Poor Funns and his family were not yet rescued from their little island; and the boat was declared to be too small and weak for so desperate a voyage. It was therefore determined to row to a spot where a larger boat was moored. To effect this, they were compelled to act precisely as they had done in proceeding to rescue the Kerrs. But unfortunately, on entering the third stream, they permitted the boat to glide down with it, in the hope that it would carry them in safety through the gate of the field, and across the road into that beyond it. In this, however, they were mistaken, and the boat was swamped. Fortunately for them, they were carried into smooth water, and by wading shoulder deep they reached the large boat.
Having secured the small boat, they attempted to drag the large one through the gateway against the stream; but it soon filled with water and
swamped, and, in spite of all their exertions, they found it impossible to get it up. The small boat was now all they had to trust to, and this was next caught by the strong stream and overwhelmed in a moment; and had not the men, most providentially, caught and clung to a haycock that happened to be floating past, they must have been lost. They were carried along till it stuck on some young alder trees, when each of them grasped a bough, and the haycock sailed away, leaving them among the weak and brittle branches. They had been here about two hours, when one of the men being unable to hold on longer by the boughs, let himself gently down into the water with the hope of finding bottom; when, to his surprise, he found that the small boat had actually drifted to the root of the very tree to which they had been carried. Some salmon nets and ropes had also, by the strangest accident, been lodged there. The man contrived to pull up one of these with his foot, and making a noose, and slipping it on his great toe, he descended once more, and managed to fix the rope round the stern of the boat, which was then safely hauled up, the oars, being fixed to the side, being also saved. The boat was returned to Mr.
Suter’s and fresh manned, when it proceeded to a house occupied by a family of the name of Cumin, consisting of an old couple, their daughter, and grandson. By the time they reached the cottage, its western side was entirely gone, and the boat was pushed in at the gap. Not a sound was heard within, and they suspected that all were drowned; but, on looking through a hole in a
partition, they discovered the unhappy inmates roosted, like fowls, on the beams of the roof. They were, one by one, transferred safely to the boat, half dead with cold; and melancholy to relate, the old man’s mind, being too much enfeebled to withstand the agonizing apprehensions he had suffered, was now utterly deranged.

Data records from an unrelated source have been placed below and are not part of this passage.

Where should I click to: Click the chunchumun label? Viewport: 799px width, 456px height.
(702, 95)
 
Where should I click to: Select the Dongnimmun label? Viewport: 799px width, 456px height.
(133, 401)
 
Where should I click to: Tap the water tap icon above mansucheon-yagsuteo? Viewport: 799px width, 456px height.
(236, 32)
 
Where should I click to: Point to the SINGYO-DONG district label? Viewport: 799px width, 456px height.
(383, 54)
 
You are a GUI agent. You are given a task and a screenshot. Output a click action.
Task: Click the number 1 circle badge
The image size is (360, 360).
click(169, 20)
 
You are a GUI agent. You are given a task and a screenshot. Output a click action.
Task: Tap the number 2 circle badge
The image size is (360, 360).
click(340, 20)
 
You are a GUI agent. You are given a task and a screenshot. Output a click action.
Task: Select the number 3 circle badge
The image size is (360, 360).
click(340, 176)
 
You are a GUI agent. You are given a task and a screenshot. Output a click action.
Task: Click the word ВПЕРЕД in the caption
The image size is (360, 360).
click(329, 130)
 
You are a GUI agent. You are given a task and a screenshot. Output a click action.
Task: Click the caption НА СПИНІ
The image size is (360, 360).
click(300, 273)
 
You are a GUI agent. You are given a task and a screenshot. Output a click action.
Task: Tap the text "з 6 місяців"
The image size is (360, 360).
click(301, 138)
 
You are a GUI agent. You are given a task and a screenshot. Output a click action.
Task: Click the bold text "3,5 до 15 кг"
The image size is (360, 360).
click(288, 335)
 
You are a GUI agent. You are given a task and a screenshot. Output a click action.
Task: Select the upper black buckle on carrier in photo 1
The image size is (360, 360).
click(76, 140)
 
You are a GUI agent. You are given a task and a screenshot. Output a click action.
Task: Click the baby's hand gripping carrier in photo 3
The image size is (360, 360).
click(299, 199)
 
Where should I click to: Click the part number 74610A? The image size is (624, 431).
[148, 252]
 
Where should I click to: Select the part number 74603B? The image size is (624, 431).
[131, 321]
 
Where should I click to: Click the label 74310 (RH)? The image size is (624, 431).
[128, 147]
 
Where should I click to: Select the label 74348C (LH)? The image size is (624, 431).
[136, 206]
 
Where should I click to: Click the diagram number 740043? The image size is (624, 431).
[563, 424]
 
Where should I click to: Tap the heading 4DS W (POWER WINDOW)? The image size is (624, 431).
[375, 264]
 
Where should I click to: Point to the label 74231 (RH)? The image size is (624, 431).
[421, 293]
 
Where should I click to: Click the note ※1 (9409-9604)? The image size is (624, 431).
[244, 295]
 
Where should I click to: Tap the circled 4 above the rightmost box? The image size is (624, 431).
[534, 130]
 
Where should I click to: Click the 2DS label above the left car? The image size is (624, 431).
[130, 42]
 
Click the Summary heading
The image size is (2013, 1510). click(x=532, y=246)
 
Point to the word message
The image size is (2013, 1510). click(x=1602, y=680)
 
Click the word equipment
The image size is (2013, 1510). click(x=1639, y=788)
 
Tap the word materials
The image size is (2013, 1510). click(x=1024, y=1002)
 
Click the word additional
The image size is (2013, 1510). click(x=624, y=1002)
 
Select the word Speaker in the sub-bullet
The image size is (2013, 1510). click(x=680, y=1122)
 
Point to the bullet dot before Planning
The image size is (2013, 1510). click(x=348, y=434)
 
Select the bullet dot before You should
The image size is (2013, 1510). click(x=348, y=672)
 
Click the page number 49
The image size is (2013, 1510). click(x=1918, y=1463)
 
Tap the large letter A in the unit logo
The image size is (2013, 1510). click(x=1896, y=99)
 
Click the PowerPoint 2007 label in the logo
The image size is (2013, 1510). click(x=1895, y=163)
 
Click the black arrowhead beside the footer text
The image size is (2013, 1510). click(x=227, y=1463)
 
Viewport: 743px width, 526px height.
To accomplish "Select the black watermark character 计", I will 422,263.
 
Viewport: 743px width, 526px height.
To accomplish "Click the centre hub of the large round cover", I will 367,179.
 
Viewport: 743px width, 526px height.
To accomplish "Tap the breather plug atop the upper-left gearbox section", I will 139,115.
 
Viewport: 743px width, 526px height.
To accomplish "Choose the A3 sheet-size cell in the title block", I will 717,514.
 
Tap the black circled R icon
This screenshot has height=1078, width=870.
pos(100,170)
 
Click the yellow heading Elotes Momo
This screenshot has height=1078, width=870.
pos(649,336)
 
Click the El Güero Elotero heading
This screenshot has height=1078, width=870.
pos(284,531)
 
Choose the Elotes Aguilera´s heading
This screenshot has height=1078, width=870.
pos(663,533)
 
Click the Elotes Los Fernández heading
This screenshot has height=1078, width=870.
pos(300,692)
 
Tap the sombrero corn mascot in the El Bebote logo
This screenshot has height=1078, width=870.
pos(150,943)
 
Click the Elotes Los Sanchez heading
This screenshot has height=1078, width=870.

The poor Funns’ were still the last to be relieved. They and their cattle were clustered on their little speck of land; and the poor quadrupeds, being chilled by standing so long in the water, were continually pressing inwards on them. It was between six and seven o’clock, the weather was clearer, and the waters were subsiding. The task being the most difficult of all, none but the most skilful rowers were allowed to undertake it. One wide inundation stretched from Monro’s house to the tiny spot where Funns and his family were; and five tremendously tumultuous streams raged through it with elevated waves. The moment they dashed into the first of them they were whirled down for a great way; but having once got through it, they pulled up in the quieter water beyond, to prepare for the next; and in doing so, Sergeant Grant stood in the prow, and with a long
rope, the end of which was fixed to the boat, and wherever he thought he had footing, he sprang out and dragged them up. The rest followed his example, and in this way they were enabled to start afresh with a sufficient advantage, and they crossed all the outer streams in the same manner. The last they encountered, being towards the middle of the flood, was fearful, and carried them very far down. But Funns himself, overjoyed to behold them, waded towards them, and gave them his best help to drag up the boat again. Glad was he to see his wife and children safely set in the boat. The perils of their return were not few; but they were at length happily landed.
These examples will suffice to show the nature and extent of the great floods of Moray. The inundation covered a space of something more than twenty miles in the Plain of Forres, and, as it was expressively remarked by one of the sufferers, “Before these floods was the Garden of Eden and behind them a desolate wilderness.” And how often did the beautiful expression of the Psalmist occur to them: “The floods have lifted up, O Lord, the floods have lifted up their voice; the floods lift up their waves. The Lord on high is mightier
than the noise of many waters; yea, than the mighty waves of the sea.” Ps. xciii. 3, 4.